9月末に面白いデータが発表されました。英国でネット広告の市場規模がテレビ広告を追い抜いたというのです。この事実がどういうインプリケーションを持つかを考えてみましょう。

 英国のInternet Advertising Bureau(“ネット広告局”とでも訳すのでしょうか)の発表によると、英国での今年上半期のネット広告への支出は前年同期比で4.6%増加しました。これに対して、広告支出全体では前年同期比で16.6%も減少したので、結果としてネット広告のシェアが23.5%に上昇しました。テレビ広告のシェアは21.9%でしたので、主要先進国の広告市場で初めて、ネット広告の市場規模がテレビ広告を追い抜いたことになります。ちなみに、印刷メディアは英国の広告市場での最大シェア(30%)の地位を守りました。
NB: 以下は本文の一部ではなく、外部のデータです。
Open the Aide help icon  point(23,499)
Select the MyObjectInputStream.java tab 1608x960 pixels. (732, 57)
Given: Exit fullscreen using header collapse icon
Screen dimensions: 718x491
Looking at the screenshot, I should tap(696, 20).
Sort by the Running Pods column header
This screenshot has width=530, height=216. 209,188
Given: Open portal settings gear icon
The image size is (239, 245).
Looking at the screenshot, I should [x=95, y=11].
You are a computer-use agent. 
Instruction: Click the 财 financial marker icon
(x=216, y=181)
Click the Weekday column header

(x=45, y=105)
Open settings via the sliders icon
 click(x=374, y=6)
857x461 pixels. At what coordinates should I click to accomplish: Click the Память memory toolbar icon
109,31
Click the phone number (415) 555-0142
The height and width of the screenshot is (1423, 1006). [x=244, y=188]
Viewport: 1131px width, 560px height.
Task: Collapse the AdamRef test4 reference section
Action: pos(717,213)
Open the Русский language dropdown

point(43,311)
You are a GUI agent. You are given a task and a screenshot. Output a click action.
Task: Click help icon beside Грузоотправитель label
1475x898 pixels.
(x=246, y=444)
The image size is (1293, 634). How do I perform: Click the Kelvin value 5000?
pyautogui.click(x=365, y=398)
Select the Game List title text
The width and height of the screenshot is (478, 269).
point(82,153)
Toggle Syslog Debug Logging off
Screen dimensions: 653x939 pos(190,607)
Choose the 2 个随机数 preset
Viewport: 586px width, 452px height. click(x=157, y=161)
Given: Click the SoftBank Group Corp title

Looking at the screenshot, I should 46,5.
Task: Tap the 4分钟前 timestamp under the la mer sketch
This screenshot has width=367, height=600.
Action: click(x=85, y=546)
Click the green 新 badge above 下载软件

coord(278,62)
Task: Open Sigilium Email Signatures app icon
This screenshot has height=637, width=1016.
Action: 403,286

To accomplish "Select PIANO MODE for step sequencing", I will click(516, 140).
 さっそくこのニュースは日本でもネット・メディアで盛んに報じられています。ネット至上主義の方々は、英国での逆転という事実をもって「遂にネットがマスメディアを超えた。ネットにシフトした広告費がテレビや新聞に戻ることはないだろう。オールド・メディアはいよいよ崩壊するだろう」といった主張をさせるのではないでしょうか。

 しかし、そうしたことを言い出す人がいても信じてはいけないと思います。私は、この発表に関連して二つの論点を冷静に考えてみる必要があるのではないかと思っています。

他国にも波及するか?

  一つは、本当に他の国でもそうなっていくのだろうかということです。結論から言えば、英国と同じような事態がすぐに他国でも起きるとは思えません。

 そもそも、英国のメディア事情は比較的特殊ではないかと思います。例えば米国や日本の広告市場ではテレビが占めるシェアが最大であるのに対し、英国では印刷メディアの方がテレビより大きいのです。

 これは、英国のテレビ業界で最大のシェアを有するBBCが受信料で運営されているため、広告が入らないからです。これに対して米国や日本のテレビ業界は民放が中心であるため、広告市場におけるテレビの位置づけが非常に大きいのです。従って、英国と同じようなネット広告とテレビ広告の市場規模の逆転が近い将来に起きるとは思えません。むしろ、日米ではネット広告が新聞広告を超える日がまず来るでしょう。